125 arrested protesting Columbus Day parade

Sunday, October 8th 2000, 12:00 am
By: News On 6

DENVER – For the first time in nine years Saturday, Italian-Americans in Denver bucked a tide of protest and staged a Columbus Day parade along a few city blocks of downtown.

Despite several thousand protesters along the short route, including many Hispanics and descendants of American Indians who regard Columbus as an invader, the two-hour march passed without the incidents of violence that both sides feared.

Police said they arrested about 125 protesters, most of them women, who sat in the street at the midpoint of the parade. Those arrested were charged with unlawful assembly.

But the arrests were carried out gently, with some police officers helping older protesters to their feet and only a few people handcuffed as they were walked to a police bus for processing.

"This is the greatest day of my life," said George Vendegnia, a parade organizer. "They have the right to protest, but we have the right to march. We got our Italian festival day back."

The parade followed weeks of arguments over ethnic sensitivities and the rights protected by the First Amendment. At one point, opposition groups and the organizers signed an agreement that all references to Columbus would be eliminated by parade planners in exchange for a promise of a peaceful protest.

The deal fell apart several days later when organizers said they would not compromise their rights of free speech and would celebrate Columbus as an Italian hero. But negotiations by Mayor Wellington Webb and others continued, and on Friday they won assurances from both sides that they would discourage any violence by their followers.

By maintaining peace, both sides enjoyed at least a public relations victory. From noisy motorcycles, flatbed trucks, stretch limousines with tinted windows and an oversize dump truck, Italian-Americans waved their green, red and white flags and carried signs proclaiming their heritage. For the most part, they smiled and seemed to look past their antagonists.
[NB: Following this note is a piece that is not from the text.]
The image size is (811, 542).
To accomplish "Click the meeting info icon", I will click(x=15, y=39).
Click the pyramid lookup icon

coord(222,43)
Carlo Mangiaracina, a march organizer, estimated that 2,800 people had participated in the parade, although to neutral observers that seemed to be an exaggeration by half.

The protesters had their say, as well. Along the route, they chanted "No more Columbus Days" and held signs that reflected their antipathy toward Columbus. One sign said, "Your hero was a murderer." Other signs compared Columbus to Mussolini, Hitler and the Ku Klux Klan.

"I respect their right to march and celebrate their heritage," said Russell Means, a national spokesman for the American Indian Movement who was one of those arrested. "But I don't believe the First Amendment, as the founding fathers designed it, is to protect hate speech."

Mr. Means said the protestors would ask for individual jury trials. The charges can bring penalties of up to a year in jail.

Once the street was cleared of the protesters, the marchers were allowed to continue through what would have been the only flash point of the parade, a gantlet of sorts with both sides of the barricaded streets filled with angry spectators.

But unlike the 1991 parade, when protesters pelted marchers with eggs, both sides held their ground with no physical confrontations. After the parade, the Italian-Americans left the area to attend a picnic in a distant park.

"There was no violence, and we're very pleased about that," Mr. Mangiaracina said. "So we'll be back with a parade again next year. The float committee has already started planning."

Associated Press contributed to this report.